Dutch field hockey player

Martinus Jacobus Maria "Maarten" Sikking (13 February 1948 – 5 May 2009) was a field hockey goalkeeper from the Netherlands. He competed at the 1972 and 1976 Summer Olympics, where his team finished in fourth place on both occasions.

Between 1970 and 1980 Sikking played 123 international matches. His most remarkable game was the 1973 World Cup final in Amstelveen, the Netherlands, where he stopped one penalty shot in overtime, and two more in the penalty series. As a result, Netherlands won their first international hockey title.

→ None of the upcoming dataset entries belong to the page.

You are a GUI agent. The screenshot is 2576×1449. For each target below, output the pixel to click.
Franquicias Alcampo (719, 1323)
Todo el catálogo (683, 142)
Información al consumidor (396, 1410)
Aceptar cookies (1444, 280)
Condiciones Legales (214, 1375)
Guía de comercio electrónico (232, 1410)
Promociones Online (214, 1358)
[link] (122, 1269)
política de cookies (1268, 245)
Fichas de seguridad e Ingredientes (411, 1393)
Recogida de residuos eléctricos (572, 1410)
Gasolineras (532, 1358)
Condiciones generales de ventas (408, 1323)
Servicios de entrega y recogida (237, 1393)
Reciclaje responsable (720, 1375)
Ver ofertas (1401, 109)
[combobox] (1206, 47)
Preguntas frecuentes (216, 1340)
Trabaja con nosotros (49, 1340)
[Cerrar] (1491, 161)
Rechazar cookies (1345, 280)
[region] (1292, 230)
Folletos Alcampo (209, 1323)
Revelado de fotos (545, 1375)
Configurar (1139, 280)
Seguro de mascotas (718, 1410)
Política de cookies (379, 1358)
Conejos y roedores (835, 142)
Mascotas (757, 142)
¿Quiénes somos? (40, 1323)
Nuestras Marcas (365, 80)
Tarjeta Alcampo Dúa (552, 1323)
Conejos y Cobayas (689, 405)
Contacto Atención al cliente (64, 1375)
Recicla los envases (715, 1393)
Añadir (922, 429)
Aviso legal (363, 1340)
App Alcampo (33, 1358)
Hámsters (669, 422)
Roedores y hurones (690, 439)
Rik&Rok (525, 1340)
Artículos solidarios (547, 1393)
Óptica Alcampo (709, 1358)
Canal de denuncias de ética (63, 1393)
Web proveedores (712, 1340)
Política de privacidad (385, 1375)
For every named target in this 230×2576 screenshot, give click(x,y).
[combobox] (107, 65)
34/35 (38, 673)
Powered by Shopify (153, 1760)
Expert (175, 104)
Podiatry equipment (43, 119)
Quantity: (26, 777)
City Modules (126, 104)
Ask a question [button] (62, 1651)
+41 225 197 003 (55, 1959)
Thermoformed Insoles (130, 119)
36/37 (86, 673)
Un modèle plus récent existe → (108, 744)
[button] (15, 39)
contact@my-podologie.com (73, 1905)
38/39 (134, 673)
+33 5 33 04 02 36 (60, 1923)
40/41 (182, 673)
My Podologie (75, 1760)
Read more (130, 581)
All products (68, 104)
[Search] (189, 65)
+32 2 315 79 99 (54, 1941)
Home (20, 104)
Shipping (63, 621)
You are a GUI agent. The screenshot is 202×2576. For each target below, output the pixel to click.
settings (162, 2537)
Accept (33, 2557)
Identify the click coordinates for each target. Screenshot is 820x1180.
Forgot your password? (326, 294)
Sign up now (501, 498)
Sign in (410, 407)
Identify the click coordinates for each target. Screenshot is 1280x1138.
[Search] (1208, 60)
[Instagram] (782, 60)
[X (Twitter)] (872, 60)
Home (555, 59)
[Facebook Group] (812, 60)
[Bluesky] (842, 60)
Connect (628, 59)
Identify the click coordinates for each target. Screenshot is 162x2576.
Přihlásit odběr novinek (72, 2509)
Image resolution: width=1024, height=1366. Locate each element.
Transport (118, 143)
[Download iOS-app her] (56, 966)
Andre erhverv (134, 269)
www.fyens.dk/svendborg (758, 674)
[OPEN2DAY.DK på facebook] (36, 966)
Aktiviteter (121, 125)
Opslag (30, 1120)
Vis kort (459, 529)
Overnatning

Sikking was considered one of the best goalkeepers of his time, but never won an Olympic medal. He had high hopes for the 1980 Moscow Games, and after they were boycotted by the Dutch Hockey Federation he burned his hockey gear and retired from competitions. Later he worked in insurance and was involved in various charities in developing countries. He moved to Bali, Indonesia, where he set up a school, married his third wife, and died aged 61.